◆ **TAREFA 1**
Segundo o texto em homenagem a João Sayad, em que mês e ano foi realizado o congresso da ANPEC nas dependências da USP?

◆ **TRECHO FORNECIDO**
Um justo réquiem para Sayad: exemplo de economista e humanista –
Os fatos econômicos recentes e a inspiração que possa ocorrer por algum tema e que precisa ser logo aproveitada, na maioria das vezes, termina por retirar de linha operacional algum planejamento de texto. Assim, com dois meses de injusto atraso, cometido pela minhas disposições imediatistas ou inspiradoras, trago à cena uma homenagem póstuma, na forma de um merecido réquiem. Portanto, peço ao leitor desculpas, não só por essa falha particular, como pela mudança de tom no conteúdo. Meu desejo é fazer justiça a quem merece todo mérito, dentro do meu ofício de economista.
De fato, os 38 anos de ausência do meu pai ontem, fez-me lembrar do sentido subitâneo da morte. E não foi por mera coincidência episódica. À época (1983), estava em pleno cumprimento dos meus deveres como estudante do mestrado, diante de obrigação de fazer uma prova de estatística, seguir viagem para um congresso de economia e ler um artigo sobre inflação. Justo nesta última atribuição estava o vínculo que me causou a lembrança por recuperar a intenção por esta homenagem, mesmo com o atraso. Tal texto era simplesmente do Professor da USP, João Sayad, falecido em setembro passado.
Assim, dessa vez, fiz o contrário e pus à frente a homenagem que já deveria ter feito. Ficou para a próxima sexta a ideia de um texto sobre a situação do Nordeste diante das circunstâncias da COP 26. Aliás, uma atenção que darei a um amigo leitor, que me provocou nesse sentido. Só que agora, a hora e a vez é de Sayad.
Pois bem, não poderia deixar de destacar a importância desse destacado economista, que não só deu sua contribuição ao ensino e à pesquisa, como exerceu importantes cargos públicos. Exercícios cumpridos com o preparo e o rigor técnicos que se espera de um economista, bem como, pela ponderação e simplicidade com as quais lidava diante de situações complexas. Esse seu comportamento lhe dava uma clara substância humanista nas suas escolhas e decisões.
Além dos textos que tive acesso no início da minha carreira acadêmica, tive o privilégio de conhecê-lo um pouco mais de perto. Meu primeiro contato pessoal se deu um ano depois daquele tal texto sobre inflação, que estava para minha leitura, justo no dia da morte do meu pai. Mas, foi em dezembro de 1984, nas dependências da USP, por ocasião do congresso de economia promovido pela Associação Nacional dos Cursos de Pós-Graduação em Economia (ANPEC), que pude estabelecer um rápido contato, no burburinho de uma das mesas de trabalho.

◆ **DADOS FORNECIDOS**
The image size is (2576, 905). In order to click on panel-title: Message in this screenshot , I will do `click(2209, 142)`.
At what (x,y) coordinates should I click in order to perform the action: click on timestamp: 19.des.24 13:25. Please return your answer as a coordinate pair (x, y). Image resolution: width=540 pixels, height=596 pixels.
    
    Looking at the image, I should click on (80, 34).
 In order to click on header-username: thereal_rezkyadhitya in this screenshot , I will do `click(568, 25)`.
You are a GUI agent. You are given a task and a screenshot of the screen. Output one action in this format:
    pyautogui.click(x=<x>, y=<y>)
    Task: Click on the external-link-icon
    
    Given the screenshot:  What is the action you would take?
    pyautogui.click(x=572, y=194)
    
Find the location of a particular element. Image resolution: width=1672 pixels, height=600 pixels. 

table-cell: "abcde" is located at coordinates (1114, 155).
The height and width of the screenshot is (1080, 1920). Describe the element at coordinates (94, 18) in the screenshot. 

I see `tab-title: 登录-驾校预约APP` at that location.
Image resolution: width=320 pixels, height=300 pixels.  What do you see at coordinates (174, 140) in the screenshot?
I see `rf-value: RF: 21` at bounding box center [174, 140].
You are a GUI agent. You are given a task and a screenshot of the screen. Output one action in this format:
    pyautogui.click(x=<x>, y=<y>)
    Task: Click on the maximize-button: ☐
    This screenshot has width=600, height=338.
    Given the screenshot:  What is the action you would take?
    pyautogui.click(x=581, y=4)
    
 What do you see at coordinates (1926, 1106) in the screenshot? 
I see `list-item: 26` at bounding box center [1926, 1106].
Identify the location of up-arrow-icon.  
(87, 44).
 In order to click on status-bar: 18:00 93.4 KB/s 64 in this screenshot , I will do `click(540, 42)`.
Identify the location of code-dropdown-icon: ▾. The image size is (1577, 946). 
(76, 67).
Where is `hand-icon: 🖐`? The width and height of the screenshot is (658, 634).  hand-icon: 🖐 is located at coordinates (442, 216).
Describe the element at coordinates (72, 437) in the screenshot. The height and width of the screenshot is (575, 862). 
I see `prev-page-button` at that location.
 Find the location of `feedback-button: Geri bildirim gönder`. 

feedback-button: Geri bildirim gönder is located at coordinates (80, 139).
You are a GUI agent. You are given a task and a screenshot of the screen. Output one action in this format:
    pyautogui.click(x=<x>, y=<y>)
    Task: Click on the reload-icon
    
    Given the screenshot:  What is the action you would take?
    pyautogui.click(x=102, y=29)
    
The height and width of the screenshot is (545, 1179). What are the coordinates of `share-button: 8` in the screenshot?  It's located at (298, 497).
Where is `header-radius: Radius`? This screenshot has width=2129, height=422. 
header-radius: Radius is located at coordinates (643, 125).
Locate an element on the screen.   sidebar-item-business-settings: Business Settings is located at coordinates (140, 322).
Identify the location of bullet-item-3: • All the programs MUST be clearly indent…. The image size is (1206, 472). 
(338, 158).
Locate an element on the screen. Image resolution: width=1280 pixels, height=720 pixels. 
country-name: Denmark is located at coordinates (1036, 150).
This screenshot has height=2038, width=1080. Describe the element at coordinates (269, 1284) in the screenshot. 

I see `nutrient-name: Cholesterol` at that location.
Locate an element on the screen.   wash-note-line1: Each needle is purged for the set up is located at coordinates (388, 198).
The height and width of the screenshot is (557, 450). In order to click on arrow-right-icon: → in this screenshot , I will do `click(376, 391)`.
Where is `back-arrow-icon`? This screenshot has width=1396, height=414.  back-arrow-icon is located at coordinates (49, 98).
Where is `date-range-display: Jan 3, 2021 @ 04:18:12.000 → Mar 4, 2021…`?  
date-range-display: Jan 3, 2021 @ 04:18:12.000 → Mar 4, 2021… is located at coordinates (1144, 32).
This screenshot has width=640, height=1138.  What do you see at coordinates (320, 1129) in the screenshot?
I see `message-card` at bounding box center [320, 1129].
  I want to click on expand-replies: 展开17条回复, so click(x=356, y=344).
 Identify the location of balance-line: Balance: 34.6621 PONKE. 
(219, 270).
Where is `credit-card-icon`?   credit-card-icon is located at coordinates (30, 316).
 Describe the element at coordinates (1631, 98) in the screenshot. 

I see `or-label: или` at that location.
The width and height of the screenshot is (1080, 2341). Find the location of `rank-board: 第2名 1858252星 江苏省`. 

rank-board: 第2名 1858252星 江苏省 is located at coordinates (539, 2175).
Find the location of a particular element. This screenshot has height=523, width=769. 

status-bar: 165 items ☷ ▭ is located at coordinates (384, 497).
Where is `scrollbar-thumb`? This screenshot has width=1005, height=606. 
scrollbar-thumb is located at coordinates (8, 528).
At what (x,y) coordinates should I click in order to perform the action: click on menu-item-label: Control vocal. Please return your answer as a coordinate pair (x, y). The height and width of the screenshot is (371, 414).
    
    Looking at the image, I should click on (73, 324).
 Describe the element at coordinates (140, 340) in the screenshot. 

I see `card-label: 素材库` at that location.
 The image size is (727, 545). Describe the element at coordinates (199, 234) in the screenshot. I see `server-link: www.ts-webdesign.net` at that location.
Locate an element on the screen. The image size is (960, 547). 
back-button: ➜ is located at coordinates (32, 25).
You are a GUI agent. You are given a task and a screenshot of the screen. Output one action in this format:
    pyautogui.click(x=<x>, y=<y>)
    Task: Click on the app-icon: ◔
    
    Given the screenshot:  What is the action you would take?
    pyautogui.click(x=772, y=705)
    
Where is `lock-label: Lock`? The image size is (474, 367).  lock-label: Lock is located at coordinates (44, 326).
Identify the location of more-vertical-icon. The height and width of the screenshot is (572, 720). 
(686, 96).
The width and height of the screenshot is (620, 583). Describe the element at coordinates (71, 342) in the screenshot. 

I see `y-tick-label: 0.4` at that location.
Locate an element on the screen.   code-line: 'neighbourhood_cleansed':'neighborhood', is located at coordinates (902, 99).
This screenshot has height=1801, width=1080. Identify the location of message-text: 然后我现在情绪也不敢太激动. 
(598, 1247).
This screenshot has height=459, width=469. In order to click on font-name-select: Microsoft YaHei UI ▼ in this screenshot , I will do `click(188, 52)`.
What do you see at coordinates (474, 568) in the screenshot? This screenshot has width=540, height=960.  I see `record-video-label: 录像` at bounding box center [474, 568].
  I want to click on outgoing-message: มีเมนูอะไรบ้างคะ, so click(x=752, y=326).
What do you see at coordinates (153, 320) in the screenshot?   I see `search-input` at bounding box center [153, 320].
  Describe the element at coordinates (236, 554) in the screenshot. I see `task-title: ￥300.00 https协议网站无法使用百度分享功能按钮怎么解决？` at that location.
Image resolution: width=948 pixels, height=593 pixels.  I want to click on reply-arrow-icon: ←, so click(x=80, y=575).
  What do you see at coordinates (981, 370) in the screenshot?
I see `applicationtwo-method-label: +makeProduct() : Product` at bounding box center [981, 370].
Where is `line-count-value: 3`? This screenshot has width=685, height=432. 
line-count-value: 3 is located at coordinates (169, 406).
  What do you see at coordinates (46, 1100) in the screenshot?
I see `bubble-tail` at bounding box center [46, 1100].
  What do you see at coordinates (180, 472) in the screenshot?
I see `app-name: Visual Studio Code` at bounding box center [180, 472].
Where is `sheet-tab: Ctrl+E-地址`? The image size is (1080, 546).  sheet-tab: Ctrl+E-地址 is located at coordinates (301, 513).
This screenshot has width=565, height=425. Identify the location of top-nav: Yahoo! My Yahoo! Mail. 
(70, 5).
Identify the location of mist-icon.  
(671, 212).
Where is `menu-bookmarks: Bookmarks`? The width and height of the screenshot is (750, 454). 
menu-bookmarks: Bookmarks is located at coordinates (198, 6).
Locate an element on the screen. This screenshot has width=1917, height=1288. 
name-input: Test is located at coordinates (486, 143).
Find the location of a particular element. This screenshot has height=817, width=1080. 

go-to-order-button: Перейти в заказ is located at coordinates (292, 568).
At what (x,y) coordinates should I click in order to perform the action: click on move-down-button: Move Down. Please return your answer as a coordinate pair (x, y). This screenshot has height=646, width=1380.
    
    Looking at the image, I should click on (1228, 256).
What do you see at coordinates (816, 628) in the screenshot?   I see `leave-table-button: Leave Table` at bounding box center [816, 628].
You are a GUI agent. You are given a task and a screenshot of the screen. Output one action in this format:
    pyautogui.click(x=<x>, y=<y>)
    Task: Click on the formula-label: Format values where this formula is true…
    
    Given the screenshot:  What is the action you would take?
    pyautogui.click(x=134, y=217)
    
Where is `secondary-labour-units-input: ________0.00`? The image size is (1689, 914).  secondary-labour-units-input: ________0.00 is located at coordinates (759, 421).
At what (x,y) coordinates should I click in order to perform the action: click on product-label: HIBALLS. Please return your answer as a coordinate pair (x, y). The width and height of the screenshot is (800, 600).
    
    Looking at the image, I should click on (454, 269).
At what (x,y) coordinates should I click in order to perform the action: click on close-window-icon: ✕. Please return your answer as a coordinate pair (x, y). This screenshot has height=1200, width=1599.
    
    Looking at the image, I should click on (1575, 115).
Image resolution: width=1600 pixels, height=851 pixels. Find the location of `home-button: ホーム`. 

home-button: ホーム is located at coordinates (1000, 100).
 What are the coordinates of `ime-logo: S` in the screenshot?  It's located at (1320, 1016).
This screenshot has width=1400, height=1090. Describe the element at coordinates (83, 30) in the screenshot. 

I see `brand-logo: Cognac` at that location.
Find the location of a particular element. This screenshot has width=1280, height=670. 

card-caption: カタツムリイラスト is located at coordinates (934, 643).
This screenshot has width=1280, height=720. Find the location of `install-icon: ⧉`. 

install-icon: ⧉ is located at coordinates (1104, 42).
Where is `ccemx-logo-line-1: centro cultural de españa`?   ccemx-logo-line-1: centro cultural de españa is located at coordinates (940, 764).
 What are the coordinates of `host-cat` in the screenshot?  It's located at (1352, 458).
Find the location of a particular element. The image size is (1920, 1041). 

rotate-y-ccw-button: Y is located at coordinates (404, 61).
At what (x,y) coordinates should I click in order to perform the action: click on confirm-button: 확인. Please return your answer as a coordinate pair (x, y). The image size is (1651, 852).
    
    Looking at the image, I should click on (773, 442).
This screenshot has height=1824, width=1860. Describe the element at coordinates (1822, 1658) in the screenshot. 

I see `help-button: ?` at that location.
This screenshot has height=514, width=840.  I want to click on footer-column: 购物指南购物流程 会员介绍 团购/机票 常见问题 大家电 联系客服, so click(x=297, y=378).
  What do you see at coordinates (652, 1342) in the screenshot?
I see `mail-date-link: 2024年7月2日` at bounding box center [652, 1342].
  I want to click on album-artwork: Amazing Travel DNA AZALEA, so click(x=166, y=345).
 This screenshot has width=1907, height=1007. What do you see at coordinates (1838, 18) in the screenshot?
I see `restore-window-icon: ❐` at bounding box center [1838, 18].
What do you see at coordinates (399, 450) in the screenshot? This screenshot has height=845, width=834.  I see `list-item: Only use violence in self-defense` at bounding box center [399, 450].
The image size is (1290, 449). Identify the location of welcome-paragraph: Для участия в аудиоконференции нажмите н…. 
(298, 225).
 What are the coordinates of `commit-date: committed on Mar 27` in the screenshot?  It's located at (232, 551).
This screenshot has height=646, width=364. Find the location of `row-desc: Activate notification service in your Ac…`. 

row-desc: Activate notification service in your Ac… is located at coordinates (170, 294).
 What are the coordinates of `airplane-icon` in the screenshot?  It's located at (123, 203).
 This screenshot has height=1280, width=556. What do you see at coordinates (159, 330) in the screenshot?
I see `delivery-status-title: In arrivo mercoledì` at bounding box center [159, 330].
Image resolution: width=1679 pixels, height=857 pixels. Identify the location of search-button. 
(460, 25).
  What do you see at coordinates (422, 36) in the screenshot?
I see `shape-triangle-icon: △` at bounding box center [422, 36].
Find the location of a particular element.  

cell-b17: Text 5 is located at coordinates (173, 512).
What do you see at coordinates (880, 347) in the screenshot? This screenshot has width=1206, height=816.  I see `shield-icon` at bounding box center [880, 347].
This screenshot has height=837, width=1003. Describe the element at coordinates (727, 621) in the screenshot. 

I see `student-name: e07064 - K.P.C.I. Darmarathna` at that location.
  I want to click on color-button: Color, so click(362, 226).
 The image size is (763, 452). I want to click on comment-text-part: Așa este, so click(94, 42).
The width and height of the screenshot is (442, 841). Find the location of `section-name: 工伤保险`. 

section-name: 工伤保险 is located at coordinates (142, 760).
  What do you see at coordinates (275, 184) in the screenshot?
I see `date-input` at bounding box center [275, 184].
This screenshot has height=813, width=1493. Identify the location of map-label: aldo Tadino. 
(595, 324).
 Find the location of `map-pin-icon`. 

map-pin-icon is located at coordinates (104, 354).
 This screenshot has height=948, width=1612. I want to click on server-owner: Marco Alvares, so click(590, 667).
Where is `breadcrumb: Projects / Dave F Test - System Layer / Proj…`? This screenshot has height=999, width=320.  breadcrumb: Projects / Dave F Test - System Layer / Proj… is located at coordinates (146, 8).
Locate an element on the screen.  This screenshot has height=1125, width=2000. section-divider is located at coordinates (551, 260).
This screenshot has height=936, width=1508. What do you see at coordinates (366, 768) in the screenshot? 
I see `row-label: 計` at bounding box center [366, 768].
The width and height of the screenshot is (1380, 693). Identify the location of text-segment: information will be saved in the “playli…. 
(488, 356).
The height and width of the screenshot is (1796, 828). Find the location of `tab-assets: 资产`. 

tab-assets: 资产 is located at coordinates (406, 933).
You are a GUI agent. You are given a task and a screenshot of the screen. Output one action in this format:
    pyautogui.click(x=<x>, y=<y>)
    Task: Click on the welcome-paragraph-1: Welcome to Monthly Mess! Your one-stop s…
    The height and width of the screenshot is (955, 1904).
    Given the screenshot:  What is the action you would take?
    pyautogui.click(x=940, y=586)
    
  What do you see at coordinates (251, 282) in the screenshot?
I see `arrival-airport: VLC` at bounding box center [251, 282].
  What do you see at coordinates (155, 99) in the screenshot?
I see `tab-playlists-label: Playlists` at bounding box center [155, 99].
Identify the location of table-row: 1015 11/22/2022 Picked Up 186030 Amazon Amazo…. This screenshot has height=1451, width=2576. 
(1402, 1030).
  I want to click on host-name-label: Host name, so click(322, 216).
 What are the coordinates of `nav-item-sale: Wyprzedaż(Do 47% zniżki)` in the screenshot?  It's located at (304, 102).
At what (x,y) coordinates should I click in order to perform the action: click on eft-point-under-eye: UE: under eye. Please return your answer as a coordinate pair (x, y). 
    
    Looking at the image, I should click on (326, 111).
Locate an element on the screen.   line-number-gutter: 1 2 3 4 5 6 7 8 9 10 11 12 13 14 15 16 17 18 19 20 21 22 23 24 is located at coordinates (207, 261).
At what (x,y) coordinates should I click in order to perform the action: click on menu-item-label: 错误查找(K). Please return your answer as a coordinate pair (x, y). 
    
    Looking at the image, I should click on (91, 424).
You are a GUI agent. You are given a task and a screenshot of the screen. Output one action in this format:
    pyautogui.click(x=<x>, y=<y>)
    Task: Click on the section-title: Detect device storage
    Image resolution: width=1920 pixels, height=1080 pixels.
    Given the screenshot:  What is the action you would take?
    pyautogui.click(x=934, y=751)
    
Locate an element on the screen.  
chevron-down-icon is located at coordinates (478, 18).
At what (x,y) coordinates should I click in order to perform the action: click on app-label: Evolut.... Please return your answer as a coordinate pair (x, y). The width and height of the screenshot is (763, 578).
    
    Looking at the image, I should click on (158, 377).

◆ **TAREFA 2**
Devolva todas as linhas dos registros que contêm a palavra "thumb", levando em conta a diferença entre maiúsculas e minúsculas.

◆ **RESPOSTA 1**
Em dezembro de 1984.

◆ **RESPOSTA 2**
Where is `scrollbar-thumb`? This screenshot has width=1005, height=606. 
scrollbar-thumb is located at coordinates (8, 528).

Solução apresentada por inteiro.